HOW TO COMPLETE THIS TASK →
Please reproduce the material unchanged, starting with the line that contains "The height and width of the screenshot is (400, 600)." and going on through the line that contains "center [476, 548].", and output nothing else.

EXERCISE INPUTS →
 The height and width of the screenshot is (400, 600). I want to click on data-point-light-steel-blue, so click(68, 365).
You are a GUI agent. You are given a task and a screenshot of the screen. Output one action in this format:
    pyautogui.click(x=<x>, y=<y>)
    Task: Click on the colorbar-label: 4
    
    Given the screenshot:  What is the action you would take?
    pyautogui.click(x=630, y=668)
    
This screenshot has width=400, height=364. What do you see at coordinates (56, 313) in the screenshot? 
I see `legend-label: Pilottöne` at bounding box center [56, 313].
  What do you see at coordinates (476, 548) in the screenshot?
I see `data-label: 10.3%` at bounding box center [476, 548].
---
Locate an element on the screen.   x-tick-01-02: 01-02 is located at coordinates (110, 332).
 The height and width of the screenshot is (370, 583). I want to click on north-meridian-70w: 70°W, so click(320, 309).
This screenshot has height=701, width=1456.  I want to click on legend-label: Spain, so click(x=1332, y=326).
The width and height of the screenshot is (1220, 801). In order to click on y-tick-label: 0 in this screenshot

YOUR RESPONSE →
 The height and width of the screenshot is (400, 600). I want to click on data-point-light-steel-blue, so click(68, 365).
You are a GUI agent. You are given a task and a screenshot of the screen. Output one action in this format:
    pyautogui.click(x=<x>, y=<y>)
    Task: Click on the colorbar-label: 4
    
    Given the screenshot:  What is the action you would take?
    pyautogui.click(x=630, y=668)
    
This screenshot has width=400, height=364. What do you see at coordinates (56, 313) in the screenshot? 
I see `legend-label: Pilottöne` at bounding box center [56, 313].
  What do you see at coordinates (476, 548) in the screenshot?
I see `data-label: 10.3%` at bounding box center [476, 548].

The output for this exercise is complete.